**DOCUMENT SEGMENT**

►

The New York-based team, led by Liz Weikes and John Slattery, oversaw more than $3.1 billion in client assets and reportedly generated about $17 million in trailing 12-month production. The group serves ultra-high-net-worth individuals, family offices and institutional clients, with a footprint that reaches New York, Palo Alto and San Diego.
But the broader story is not only Wells Fargo winning a massive JPMorgan team. The same advisor-move roundup also showed Janney adding a billion-dollar Merrill team in Delaware and Prime Capital Financial expanding in the Philadelphia area with two former Edelman Financial Engines advisors.
Together, the moves show three different recruiting lanes: Wells Fargo is leaning into bank-backed ultra-wealth support, Janney is using boutique culture to win a regional wirehouse team, and Prime Capital is chasing planning talent in a space where advisor transitions can quickly become legal and compliance stories.
TL;DR
Wells Fargo’s big win: Wells Fargo Advisors hired the Weikes Slattery Group from JPMorgan, a team overseeing more than $3.1 billion in client assets.
Production matters: The team reportedly generated about $17 million in trailing 12-month production.
Client profile: The group works with ultra-high-net-worth individuals, family offices and institutional clients.
Janney’s Delaware move: Janney added Warren-Fantano Wealth Management from Merrill, a team managing more than $1 billion in client assets.
Prime Capital’s planning push: Prime Capital added Philadelphia-area advisors Amanda Salyer and Joan Greenspon from Edelman Financial Engines.
Compliance caveat: A later InvestmentNews report said a judge temporarily barred Salyer and Greenspon from contacting hundreds of former Edelman clients.
Main lesson: Advisor recruiting is no longer one story. It is a mix of bank balance sheets, boutique culture, planning depth, regional expansion and transition risk.
The Roundup Is Really Three Recruiting Lanes
Wells Fargo bags $3.1B advisor duo from JPMorgan, but that headline only captures the largest part of the story.
The roundup includes three different types of moves.
Wells Fargo is adding a major ultra-high-net-worth team that can use banking, lending and investment platform resources. Janney is expanding in Delaware with a Merrill breakaway team that values a smaller and more collaborative culture. Prime Capital is adding planning-focused advisors in the Philadelphia area, though that move later became tied to a legal dispute with Edelman Financial Engines.
That makes the article more useful as a recruiting map than a simple list of hires.

◄

**DATA SUPPLIED**
►

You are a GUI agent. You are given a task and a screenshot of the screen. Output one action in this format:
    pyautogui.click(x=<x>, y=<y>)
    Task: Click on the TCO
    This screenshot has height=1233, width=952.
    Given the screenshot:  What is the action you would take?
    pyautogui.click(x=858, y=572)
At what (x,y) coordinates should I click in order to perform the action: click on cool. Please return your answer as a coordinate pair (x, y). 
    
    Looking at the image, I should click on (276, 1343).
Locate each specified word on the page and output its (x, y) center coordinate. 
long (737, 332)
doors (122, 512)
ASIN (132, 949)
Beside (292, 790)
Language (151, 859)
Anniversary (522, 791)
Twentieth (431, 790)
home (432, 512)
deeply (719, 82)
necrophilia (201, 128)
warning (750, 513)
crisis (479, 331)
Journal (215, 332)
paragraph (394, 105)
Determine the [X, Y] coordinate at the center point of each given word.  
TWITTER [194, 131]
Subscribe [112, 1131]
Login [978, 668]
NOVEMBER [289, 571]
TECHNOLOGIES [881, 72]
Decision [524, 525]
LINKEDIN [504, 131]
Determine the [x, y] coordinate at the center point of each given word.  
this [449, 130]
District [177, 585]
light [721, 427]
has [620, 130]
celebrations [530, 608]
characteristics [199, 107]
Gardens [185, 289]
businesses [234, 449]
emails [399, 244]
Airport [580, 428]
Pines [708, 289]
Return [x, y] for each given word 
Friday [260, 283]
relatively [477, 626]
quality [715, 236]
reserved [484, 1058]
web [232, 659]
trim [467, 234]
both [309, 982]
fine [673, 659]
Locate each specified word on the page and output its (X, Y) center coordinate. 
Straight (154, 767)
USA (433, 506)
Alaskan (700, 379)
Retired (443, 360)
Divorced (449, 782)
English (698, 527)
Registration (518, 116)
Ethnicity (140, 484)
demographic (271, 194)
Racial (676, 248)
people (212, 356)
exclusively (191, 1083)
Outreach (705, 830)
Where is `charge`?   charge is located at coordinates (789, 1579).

◄

**WORK TO COMPLETE**
A: According to the article on advisor recruiting, how much in client assets does the Warren-Fantano Wealth Management team manage?
B: Extend the article on advisor recruiting, picking up right after its last sentence.
None of the data matters for what comes next.

**RESPONSES**
A: More than $1 billion.

B:
Each move answers a different advisor question:
Wells Fargo: Which platform can support very large, complex client balance sheets?
Janney: Which firm gives experienced advisors a smaller culture with enough resources?
Prime Capital: Which RIA platform can give planning advisors a broader team and expanded resources?
Clients: Which move improves service without creating confusion?
Competitors: Which firms are vulnerable when advisors want a different platform fit?
The asset numbers are important, but the advisor motivations are the real story.
Wells Fargo’s $3.1B Win Is A Bank-Platform Story
The Weikes Slattery Group gives Wells Fargo Advisors a major New York-based team serving some of the wealth industry’s most demanding client segments.
Ultra-high-net-worth individuals, family offices and institutional clients usually need more than investment management. They may need liquidity planning, securities-based lending, concentrated-stock strategy, estate coordination, private-market access, family governance, philanthropic planning and reporting discipline.
That is why the Wells Fargo platform angle matters.
InvestmentNews reported that the team is expected to tap into Wells Fargo’s lending capabilities, integrated banking offerings and broader investment platform. For a $3.1 billion team, those are not minor benefits. They can be central to how the advisors serve complex clients.
A family office client may not simply ask, “What should we buy?” It may ask how to fund a capital call, borrow against assets, manage cash across entities, coordinate estate planning or preserve liquidity during market stress.
That is where Wells Fargo wants its bank-backed model to matter.
What Wells Fargo Is Really Selling To Large Teams
Wells Fargo’s recruiting pitch to large teams is not only about firm size.
Large teams already know every major firm has resources. The question is whether those resources are usable, flexible and relevant to the client base.
For a team like Weikes Slattery, Wells Fargo’s pitch likely sits around several practical advantages:
Balance sheet access: Large clients often need lending, liquidity and banking solutions that connect with their investment portfolios.
Integrated service: Family offices and institutions may prefer a platform that can coordinate investments, credit and planning support.
Investment breadth: Complex clients need more than a basic model portfolio menu.
Multi-location support: A team with New York, Palo Alto and San Diego reach needs consistency across offices.
High-touch infrastructure: Ultra-wealth clients expect fast, polished service with clear accountability.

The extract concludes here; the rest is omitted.